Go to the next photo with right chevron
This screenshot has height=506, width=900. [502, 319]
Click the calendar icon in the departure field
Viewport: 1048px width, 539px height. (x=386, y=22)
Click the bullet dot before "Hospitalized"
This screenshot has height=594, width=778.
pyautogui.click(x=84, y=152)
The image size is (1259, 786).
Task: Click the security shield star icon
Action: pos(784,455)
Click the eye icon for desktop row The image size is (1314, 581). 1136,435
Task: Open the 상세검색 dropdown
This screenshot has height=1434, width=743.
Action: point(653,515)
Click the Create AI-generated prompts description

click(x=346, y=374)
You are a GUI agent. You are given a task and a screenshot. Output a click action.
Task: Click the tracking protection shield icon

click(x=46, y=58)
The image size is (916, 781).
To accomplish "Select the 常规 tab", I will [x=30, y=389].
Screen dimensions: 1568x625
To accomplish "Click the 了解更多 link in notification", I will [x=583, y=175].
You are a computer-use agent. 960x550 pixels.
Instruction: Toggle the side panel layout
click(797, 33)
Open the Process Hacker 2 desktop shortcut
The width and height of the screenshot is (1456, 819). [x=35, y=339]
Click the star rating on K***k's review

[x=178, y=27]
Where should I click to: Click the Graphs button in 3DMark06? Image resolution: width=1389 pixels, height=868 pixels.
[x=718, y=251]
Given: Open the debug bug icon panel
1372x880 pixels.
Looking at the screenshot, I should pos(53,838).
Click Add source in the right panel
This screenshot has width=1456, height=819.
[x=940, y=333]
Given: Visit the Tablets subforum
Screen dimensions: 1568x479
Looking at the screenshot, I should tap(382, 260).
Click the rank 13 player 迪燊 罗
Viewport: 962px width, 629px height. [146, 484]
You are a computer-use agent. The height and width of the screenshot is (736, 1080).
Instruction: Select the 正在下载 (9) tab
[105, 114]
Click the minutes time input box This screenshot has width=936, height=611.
━━━━━━━━━━━━━━━━━━━━
### EXERCISE OBJECTIVE
Starting with the line that contains "Open the Process Hacker 2 desktop shortcut" and going on through the line that contains "Looking at the screenshot, I should tap(382, 260).", substitute "Laptops" for "Tablets". Reproduce only those lines of data, leaving everything else unchanged.

### RESPONSE TO THIS EXERCISE
Open the Process Hacker 2 desktop shortcut
The width and height of the screenshot is (1456, 819). [x=35, y=339]
Click the star rating on K***k's review

[x=178, y=27]
Where should I click to: Click the Graphs button in 3DMark06? Image resolution: width=1389 pixels, height=868 pixels.
[x=718, y=251]
Given: Open the debug bug icon panel
1372x880 pixels.
Looking at the screenshot, I should pos(53,838).
Click Add source in the right panel
This screenshot has width=1456, height=819.
[x=940, y=333]
Given: Visit the Laptops subforum
Screen dimensions: 1568x479
Looking at the screenshot, I should tap(382, 260).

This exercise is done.